Instructional Strategy
FKA’s Instructional Systems Design Methodology identifies seven instructional strategies: Leader-Led (LL), Self Instruction (SI), Self-Directed Learning (SDL), Computer-Based (CBT), Web-Based (WBT), On-the-Job (OJT) or Stand-Alone Job Aid. To select the most appropriate strategy for a situation, you must consider the instructional strategy framework, along with the content itself and any context constraints.
Instructional Strategy Framework
When selecting an appropriate instructional strategy for a given situation you look at the need for group vs. individual instruction, facilitated vs. unfacilitated instruction and local vs. remote delivery mechanisms. When defining a technology-based solution, the need for synchronous vs. asynchronous communication is considered.
Instructional Systems Design (ISD)
(1) An orderly training development process moving from analysis, to design, to development, to implementation and evaluation, often referred to as ADDIE. Also known as Systems Approach to Training (SAT).
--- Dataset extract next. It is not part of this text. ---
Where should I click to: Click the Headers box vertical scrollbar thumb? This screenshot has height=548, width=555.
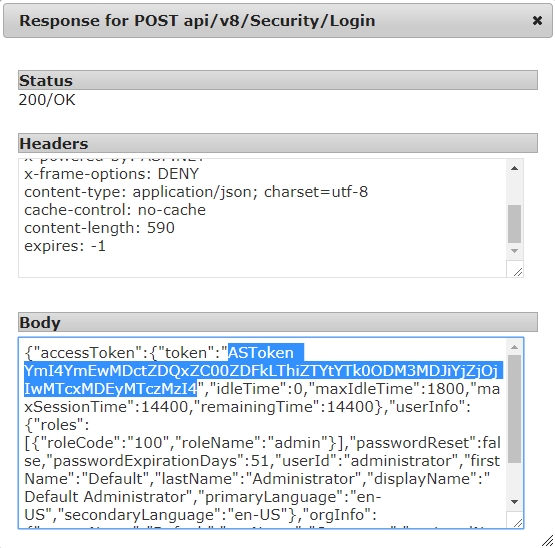(x=514, y=224)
(2) FKA has its own ISD Methodology that starts with needs identification, a critical phase that contains all the required pre-project investigations, recommendations and decisions. Another difference is FKA’s analysis phase which defines four types of performance analysis (job, competency, content and concept) that are synthesized into a comprehensive Model of Performance. Finally the FKA cycle shows the validation steps at all stages.
Instructor-Led Training (ILT)
See Leader-Led Instruction.
Instructor Guide
Written document that directs the instructor in the presentation, application and feedback components for the course. See also Lesson Plan.
Instrument
A tool used to collect and organize information, e.g., questionnaires, scales, tests.
Interactive Instruction
A style of instruction that keeps learners actively involved in the learning through the “VIVE” formula:
- Variety – Use different presentation methods, application methods and media to keep interest high.
- Interaction – Engage learners with meaningful questions.
- Visuals – Use colored charts, tables, pictures, models, props, video, animation…
- Examples – Use relevant examples from the work world to keep learners motivated.
VIVE should be a goal for all instructional strategies.
Internal Consistency
Applied to set of items on a test to measure the reliability that the scores of the individual items correlate with one another. In other words, one criteria for a test to be deemed reliable is that the scores on individual questions are similar to each other.
Interrater Reliability
Applied to performance-based tests or questions scored by human raters. It measures how consistent and dependable the scores are across raters.
Interview
A formal or informal meeting in which the person initiating the discussion solicits information from a person or group of people. Interviews can be conducted face-to-face, over the phone or using virtual meeting software.
Irrelevant Question
A weak learning interaction in which the learner is asked to give an answer or response that is NOT relevant to the skills or knowledge to be learned, e.g., the test for understanding questions concern nice-to-know content that is not critical to performance.
Item
A statement, question, exercise or task on a test for which the test-taker must provide some form of response.
Item Analysis
Statistical analysis that is applied to individual items to assess their quality. It may also involve item difficulty analysis and distractor analysis.
Item Difficulty Index
Applied to an individual test item, it indicates the difficulty by measuring what proportion of the test-takers answered the question correctly.